I just found out yesterday that Mark and the Collective Intelligence folks at MIT are thinking along similar lines with Collaboratorium. Very cool.

Here are the mockups I mentioned above. As they stated in the Collaboratorium overview doc, "careful design of the rules of community interaction" took a while. It still needs some work. Due to my other work here at Save the Children, I don't have time to clean them up as much as I would like, or make more to show how most parts could work, so they'll have to do for now.

http://1button.org/collective-mockups-2008-09-16.pdf
Adam, along with many other things this has been in my "respond to" queue for a while.

I like your mockups at http://1button.org/collective-mockups-2008-09-16.pdf and think it's just brilliant that you're able to present such detailed UI ideas. Rather than critique them, in the little time I have just now I'd like poke the community to think about how to integrate UI work like this into the sensemaking paradigm.

One critical aspect of all sensemaking applications that's neglected in nearly all of them due to the desire to deliver them as web-apps is state-of-the-art UI design. Thus, the question becomes how do we combine your expertise like yours (and, to be bold, sensibilities like mine) with current suite of sensemaking tools?

**QUESTIONS ON THE MATERIAL:**
**a.** Name every person, group, and project mentioned in the discussion of the mockups.
**b.** Summarize the discussion of the mockups in two sentences.

**SUPPLIED DATA:**
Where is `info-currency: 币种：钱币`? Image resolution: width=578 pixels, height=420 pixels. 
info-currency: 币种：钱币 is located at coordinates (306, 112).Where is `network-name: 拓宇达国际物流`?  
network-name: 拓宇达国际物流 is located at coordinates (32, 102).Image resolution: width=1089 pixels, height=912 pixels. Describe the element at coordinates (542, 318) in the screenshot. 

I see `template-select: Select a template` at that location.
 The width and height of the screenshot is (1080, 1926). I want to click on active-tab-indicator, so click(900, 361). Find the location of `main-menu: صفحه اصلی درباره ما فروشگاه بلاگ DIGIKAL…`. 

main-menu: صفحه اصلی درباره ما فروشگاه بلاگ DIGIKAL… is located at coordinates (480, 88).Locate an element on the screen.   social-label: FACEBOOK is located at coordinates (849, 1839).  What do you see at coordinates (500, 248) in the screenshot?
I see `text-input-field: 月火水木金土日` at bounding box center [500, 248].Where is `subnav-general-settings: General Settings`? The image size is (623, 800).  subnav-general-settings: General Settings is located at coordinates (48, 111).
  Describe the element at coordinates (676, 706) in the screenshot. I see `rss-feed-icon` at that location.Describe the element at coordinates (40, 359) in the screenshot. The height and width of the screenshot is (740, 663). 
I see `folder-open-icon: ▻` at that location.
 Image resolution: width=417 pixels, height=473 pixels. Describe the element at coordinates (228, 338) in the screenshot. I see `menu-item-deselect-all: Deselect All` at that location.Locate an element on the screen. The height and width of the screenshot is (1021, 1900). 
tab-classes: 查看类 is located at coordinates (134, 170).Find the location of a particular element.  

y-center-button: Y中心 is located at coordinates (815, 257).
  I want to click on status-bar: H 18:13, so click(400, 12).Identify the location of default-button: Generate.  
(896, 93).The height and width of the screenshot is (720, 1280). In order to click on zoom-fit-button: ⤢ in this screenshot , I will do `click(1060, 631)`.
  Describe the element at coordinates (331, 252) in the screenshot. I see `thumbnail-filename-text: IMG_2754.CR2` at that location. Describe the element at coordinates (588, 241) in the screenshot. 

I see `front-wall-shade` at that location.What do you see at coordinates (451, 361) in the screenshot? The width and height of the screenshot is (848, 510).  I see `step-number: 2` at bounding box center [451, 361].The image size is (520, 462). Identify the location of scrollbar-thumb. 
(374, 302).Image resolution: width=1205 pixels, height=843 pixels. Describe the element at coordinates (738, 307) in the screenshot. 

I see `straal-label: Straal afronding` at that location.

**SOLUTIONS FOR EACH TASK:**
**a.**
- Mark
- the Collective Intelligence folks at MIT
- Collaboratorium
- Save the Children
- Adam

**b.** One writer notes that the Collective Intelligence folks at MIT are thinking along similar lines with Collaboratorium and shares mockups that still need work but can't be cleaned up further because of other work at Save the Children. A reply praises the detailed UI ideas and, rather than critiquing them, asks how UI expertise can be combined with current sensemaking tools, since state-of-the-art UI design is neglected in nearly all sensemaking applications.